The café television flickered to a commercial break. I turned back to my plate, pushing a piece of pasta with my fork. Watching it slide through the sauce.
“You must… understand.” Priya was chewing, trying to speak and swallow at the same time. I fixed her with a look, and she hurriedly gulped.
“I don’t see what the big deal is. It’s just pasta.”
“It’s now just a pasta.” She pointed her fork at me. “One day I’m going to order the entire menu on your tab, and you’re going to sit there and watch me eat every single thing. Including the desserts. Especially the desserts.”
“You hate desserts.”
“I’ll learn to love them. For revenge purposes.”
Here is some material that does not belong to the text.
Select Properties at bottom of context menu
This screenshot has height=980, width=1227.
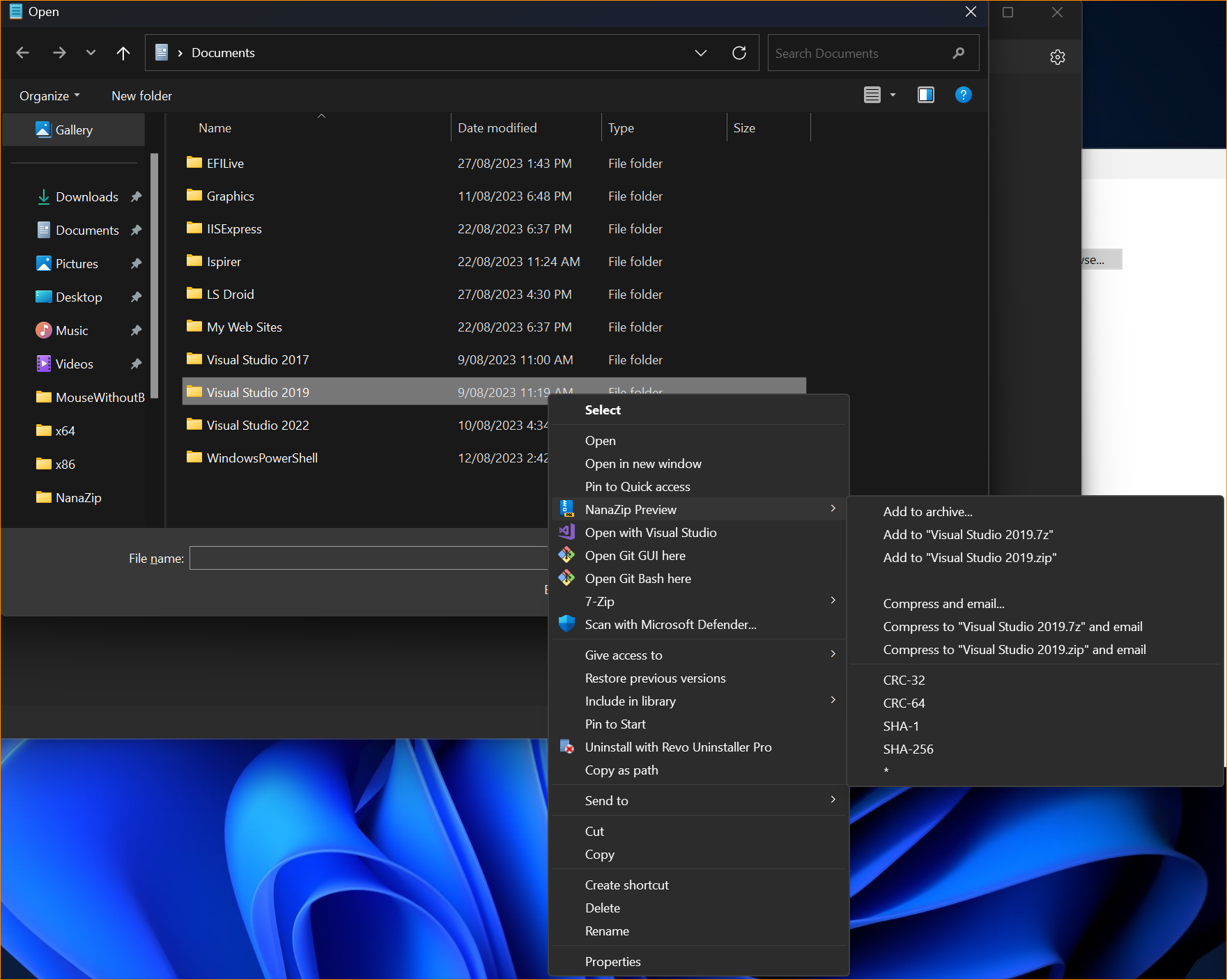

I laughed, shaking my head. The sound felt thin. “You’re ridiculous.”
“And you’re deflecting.” She leaned forward, chin on her hand. “It’s our fourth year starting, right?”
“Definitely.”
“I mean, it’s been so long. Anyway, you’re going on a date tonight, aren’t you?”
I nodded. “Hmm.”
“All the best… or—” she paused, glancing toward the man at the café counter “—why don’t you try that guy? He’s hot. And handsome. And he’s been looking over here like he wants to comp your meal.”
I blushed, the heat climbing my neck, and turned toward the window. My reflection stared back, face half-lit. “You know my dad, don’t you?”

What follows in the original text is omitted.